## Problem statement
Restate verbatim the span of lines below between the line with "The height and width of the screenshot is (800, 1004)." and the line with "The width and height of the screenshot is (714, 524).", including those two lines, and only that span.

##############################

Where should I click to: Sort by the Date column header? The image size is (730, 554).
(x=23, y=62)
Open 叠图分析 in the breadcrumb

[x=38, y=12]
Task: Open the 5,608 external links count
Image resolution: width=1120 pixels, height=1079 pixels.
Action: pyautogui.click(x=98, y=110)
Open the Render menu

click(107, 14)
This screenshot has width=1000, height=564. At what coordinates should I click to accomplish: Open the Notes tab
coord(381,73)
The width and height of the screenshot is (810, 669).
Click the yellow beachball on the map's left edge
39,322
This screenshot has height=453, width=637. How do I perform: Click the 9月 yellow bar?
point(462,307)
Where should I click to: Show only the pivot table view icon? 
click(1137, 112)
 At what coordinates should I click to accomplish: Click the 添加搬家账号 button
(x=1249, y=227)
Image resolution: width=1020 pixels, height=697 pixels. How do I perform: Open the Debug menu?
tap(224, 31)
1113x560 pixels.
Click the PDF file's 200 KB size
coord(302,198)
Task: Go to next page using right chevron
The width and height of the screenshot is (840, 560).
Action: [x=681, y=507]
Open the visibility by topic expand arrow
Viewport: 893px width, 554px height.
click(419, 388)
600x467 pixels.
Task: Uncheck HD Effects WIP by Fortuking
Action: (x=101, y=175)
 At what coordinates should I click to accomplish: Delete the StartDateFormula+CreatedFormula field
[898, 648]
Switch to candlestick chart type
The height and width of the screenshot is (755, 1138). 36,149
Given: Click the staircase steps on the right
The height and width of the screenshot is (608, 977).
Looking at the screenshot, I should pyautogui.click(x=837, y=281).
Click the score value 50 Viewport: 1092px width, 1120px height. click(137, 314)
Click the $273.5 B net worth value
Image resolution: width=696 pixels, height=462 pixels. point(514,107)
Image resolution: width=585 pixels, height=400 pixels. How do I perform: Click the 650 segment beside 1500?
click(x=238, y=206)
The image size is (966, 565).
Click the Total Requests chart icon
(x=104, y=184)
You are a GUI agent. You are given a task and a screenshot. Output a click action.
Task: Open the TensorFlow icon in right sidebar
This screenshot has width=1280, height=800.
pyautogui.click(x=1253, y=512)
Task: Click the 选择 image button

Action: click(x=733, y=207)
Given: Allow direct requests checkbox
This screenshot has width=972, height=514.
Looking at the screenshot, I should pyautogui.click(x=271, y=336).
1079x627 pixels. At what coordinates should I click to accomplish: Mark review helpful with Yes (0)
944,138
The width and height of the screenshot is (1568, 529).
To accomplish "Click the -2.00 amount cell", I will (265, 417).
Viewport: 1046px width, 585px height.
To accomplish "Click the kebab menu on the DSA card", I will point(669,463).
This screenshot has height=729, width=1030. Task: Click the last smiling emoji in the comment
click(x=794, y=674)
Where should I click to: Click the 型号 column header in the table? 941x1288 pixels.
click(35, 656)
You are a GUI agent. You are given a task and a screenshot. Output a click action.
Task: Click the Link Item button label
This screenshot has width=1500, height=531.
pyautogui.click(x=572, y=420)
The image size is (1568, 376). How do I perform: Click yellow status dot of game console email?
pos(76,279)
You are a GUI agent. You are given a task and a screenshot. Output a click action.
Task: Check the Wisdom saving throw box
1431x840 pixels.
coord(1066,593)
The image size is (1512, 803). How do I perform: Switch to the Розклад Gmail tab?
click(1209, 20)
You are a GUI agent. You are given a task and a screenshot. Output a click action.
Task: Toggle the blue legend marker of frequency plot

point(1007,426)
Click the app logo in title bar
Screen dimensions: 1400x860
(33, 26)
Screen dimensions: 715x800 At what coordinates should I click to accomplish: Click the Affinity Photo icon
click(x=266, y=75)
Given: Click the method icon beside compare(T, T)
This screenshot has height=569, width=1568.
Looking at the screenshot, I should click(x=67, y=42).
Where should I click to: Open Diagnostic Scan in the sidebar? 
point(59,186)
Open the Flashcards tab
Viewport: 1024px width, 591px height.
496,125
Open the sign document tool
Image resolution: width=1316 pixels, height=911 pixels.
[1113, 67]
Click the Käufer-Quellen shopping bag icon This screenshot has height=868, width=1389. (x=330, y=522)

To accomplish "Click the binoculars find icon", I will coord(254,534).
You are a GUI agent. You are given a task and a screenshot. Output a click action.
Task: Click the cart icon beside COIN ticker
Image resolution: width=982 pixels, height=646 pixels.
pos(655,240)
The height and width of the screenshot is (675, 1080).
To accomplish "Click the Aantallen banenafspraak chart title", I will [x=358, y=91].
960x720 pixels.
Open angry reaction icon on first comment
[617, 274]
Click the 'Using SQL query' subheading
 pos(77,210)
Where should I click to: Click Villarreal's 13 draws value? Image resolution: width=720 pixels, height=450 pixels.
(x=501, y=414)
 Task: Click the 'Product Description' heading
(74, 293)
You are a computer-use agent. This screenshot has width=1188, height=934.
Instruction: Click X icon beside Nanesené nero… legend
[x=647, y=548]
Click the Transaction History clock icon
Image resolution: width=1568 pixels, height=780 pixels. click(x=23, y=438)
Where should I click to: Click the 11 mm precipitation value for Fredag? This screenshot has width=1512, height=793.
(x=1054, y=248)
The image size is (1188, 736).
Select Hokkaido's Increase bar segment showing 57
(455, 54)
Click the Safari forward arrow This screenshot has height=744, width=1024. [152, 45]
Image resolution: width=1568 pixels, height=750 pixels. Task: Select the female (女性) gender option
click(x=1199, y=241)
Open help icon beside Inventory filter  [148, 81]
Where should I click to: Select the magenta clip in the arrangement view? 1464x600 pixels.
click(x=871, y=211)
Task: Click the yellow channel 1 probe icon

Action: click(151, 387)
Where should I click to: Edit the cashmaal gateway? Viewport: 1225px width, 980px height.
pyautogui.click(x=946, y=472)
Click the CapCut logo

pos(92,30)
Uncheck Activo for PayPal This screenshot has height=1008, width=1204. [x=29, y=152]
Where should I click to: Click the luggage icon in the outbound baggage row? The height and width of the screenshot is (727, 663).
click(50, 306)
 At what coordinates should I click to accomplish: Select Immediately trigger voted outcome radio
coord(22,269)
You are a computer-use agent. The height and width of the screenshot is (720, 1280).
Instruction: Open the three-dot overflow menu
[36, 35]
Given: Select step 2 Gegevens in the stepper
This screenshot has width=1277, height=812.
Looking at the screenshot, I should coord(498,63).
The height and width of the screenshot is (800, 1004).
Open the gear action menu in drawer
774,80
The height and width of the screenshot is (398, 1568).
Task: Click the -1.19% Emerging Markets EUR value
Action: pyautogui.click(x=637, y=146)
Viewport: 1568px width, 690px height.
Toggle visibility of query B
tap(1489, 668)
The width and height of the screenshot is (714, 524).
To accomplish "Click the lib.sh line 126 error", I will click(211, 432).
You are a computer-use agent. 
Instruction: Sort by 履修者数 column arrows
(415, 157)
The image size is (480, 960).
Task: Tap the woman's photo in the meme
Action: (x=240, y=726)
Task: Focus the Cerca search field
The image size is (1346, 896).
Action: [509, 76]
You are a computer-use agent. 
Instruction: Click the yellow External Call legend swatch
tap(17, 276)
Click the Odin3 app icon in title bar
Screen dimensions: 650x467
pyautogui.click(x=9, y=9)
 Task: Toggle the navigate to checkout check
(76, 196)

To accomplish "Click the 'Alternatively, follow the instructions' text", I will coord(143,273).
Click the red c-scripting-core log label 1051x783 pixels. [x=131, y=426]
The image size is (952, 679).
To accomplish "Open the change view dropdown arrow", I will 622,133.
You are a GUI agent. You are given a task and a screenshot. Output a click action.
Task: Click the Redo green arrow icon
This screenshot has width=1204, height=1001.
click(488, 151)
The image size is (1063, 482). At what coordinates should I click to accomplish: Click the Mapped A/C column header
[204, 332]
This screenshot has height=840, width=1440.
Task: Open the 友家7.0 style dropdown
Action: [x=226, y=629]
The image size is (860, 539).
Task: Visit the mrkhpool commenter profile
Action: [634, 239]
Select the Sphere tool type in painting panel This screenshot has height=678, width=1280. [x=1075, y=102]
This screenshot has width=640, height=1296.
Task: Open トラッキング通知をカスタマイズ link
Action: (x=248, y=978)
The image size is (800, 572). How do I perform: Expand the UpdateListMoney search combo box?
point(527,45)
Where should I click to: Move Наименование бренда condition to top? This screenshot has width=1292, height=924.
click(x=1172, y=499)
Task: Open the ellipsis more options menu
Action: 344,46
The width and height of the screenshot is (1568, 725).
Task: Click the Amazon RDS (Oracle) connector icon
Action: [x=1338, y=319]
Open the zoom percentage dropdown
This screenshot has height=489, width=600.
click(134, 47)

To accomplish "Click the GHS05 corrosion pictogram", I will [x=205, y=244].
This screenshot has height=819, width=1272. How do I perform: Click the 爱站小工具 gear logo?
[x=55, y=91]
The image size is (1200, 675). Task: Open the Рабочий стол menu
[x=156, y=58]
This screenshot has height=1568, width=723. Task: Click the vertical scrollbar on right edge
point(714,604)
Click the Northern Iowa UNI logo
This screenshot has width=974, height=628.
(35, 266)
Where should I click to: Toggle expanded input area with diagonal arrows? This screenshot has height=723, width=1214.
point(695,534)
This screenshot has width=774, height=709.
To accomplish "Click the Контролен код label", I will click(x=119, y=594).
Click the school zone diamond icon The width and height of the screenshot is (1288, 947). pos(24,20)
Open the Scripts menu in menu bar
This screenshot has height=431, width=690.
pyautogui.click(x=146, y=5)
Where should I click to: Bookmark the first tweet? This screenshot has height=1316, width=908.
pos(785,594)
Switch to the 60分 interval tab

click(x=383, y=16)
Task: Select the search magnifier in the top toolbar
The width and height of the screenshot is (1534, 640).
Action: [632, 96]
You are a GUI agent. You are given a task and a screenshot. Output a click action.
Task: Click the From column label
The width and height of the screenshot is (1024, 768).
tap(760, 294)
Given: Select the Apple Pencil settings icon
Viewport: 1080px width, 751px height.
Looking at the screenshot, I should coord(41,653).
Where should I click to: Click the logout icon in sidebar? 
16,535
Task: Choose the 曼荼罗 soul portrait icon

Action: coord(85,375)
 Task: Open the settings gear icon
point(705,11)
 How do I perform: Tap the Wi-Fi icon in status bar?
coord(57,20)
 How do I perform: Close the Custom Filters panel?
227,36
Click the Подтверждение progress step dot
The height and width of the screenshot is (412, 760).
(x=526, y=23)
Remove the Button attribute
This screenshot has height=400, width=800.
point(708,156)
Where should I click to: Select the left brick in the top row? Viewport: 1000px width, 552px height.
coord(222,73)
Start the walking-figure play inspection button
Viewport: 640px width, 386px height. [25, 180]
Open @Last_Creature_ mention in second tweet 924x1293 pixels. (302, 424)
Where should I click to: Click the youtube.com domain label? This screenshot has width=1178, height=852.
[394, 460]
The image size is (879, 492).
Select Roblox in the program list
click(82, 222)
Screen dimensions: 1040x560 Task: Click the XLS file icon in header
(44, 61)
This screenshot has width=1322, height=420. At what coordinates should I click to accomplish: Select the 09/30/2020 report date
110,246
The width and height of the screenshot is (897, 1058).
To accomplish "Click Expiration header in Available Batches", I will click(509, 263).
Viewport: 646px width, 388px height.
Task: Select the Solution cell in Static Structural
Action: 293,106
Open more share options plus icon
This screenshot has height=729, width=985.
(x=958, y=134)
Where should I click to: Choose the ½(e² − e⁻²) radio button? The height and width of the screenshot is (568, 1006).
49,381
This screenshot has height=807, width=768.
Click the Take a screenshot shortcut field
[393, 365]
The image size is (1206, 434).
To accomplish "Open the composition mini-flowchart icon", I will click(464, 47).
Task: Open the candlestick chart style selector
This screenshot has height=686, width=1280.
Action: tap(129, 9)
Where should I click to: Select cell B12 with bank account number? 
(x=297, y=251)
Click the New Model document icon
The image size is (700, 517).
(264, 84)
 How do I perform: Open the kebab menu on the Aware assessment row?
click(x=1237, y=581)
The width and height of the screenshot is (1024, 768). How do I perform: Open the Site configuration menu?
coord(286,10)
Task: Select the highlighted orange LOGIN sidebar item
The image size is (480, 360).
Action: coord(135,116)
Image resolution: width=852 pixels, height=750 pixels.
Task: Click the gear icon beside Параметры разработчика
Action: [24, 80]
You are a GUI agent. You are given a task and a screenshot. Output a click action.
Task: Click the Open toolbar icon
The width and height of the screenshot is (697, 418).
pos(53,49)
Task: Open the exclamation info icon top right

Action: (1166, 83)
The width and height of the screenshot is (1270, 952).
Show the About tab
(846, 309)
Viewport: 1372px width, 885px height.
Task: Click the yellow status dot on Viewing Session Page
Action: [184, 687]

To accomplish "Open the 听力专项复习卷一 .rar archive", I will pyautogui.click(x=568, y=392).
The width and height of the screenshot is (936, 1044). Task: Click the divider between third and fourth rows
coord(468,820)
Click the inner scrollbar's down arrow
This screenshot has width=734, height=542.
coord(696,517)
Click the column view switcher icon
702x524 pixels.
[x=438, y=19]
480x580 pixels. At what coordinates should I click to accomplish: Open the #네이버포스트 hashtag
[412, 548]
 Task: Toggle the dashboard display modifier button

##############################

## Exercise solution
The height and width of the screenshot is (800, 1004).
Open the gear action menu in drawer
774,80
The height and width of the screenshot is (398, 1568).
Task: Click the -1.19% Emerging Markets EUR value
Action: pyautogui.click(x=637, y=146)
Viewport: 1568px width, 690px height.
Toggle visibility of query B
tap(1489, 668)
The width and height of the screenshot is (714, 524).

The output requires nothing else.